*** Begin section ***

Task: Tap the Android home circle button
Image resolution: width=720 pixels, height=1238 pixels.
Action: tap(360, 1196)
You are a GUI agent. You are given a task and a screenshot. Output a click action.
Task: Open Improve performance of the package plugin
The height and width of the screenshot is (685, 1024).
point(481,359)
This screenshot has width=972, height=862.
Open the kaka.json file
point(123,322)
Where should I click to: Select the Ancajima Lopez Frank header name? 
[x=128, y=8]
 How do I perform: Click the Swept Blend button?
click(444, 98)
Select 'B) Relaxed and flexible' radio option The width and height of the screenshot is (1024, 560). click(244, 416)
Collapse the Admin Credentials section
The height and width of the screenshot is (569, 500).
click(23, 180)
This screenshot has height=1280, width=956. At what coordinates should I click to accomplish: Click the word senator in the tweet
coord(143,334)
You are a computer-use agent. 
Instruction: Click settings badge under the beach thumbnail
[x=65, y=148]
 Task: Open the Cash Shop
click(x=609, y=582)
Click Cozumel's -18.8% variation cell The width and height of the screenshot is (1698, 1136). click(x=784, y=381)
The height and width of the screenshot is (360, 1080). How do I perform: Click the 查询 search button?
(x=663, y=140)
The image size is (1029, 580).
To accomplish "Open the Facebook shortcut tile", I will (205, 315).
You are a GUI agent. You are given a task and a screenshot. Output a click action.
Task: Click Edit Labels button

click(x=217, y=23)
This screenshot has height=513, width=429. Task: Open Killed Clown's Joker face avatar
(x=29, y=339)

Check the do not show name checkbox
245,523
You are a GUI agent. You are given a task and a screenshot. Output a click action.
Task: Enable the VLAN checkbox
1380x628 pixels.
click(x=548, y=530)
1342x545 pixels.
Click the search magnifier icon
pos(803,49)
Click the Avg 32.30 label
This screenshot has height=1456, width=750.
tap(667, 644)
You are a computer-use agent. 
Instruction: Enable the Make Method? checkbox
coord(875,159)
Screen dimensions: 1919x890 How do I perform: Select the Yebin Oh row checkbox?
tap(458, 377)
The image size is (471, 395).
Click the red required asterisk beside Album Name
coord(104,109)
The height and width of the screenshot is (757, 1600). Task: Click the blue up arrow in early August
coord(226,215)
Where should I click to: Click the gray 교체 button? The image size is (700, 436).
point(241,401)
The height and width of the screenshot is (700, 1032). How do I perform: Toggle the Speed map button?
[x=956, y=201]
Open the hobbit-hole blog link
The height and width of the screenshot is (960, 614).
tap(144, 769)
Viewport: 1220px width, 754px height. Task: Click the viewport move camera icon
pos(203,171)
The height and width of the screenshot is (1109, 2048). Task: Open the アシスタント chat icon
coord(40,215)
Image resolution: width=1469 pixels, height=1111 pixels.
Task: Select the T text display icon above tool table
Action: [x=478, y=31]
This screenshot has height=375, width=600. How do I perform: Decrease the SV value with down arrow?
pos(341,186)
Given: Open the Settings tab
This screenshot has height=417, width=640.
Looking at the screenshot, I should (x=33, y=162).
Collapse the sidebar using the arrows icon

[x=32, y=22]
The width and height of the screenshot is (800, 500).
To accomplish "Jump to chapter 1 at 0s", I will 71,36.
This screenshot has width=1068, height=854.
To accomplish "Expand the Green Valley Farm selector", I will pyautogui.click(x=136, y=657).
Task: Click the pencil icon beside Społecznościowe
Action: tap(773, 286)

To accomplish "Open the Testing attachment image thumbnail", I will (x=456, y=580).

*** End section ***

→ **ACTION ITEM**
There is a line with "The height and width of the screenshot is (569, 500)." and a line with "1342x545 pixels." above. Copy exactly those two lines and all lines between them, with nothing else.

→ **WRITTEN REPLY**
The height and width of the screenshot is (569, 500).
click(23, 180)
This screenshot has height=1280, width=956. At what coordinates should I click to accomplish: Click the word senator in the tweet
coord(143,334)
You are a computer-use agent. 
Instruction: Click settings badge under the beach thumbnail
[x=65, y=148]
 Task: Open the Cash Shop
click(x=609, y=582)
Click Cozumel's -18.8% variation cell The width and height of the screenshot is (1698, 1136). click(x=784, y=381)
The height and width of the screenshot is (360, 1080). How do I perform: Click the 查询 search button?
(x=663, y=140)
The image size is (1029, 580).
To accomplish "Open the Facebook shortcut tile", I will (205, 315).
You are a GUI agent. You are given a task and a screenshot. Output a click action.
Task: Click Edit Labels button

click(x=217, y=23)
This screenshot has height=513, width=429. Task: Open Killed Clown's Joker face avatar
(x=29, y=339)

Check the do not show name checkbox
245,523
You are a GUI agent. You are given a task and a screenshot. Output a click action.
Task: Enable the VLAN checkbox
1380x628 pixels.
click(x=548, y=530)
1342x545 pixels.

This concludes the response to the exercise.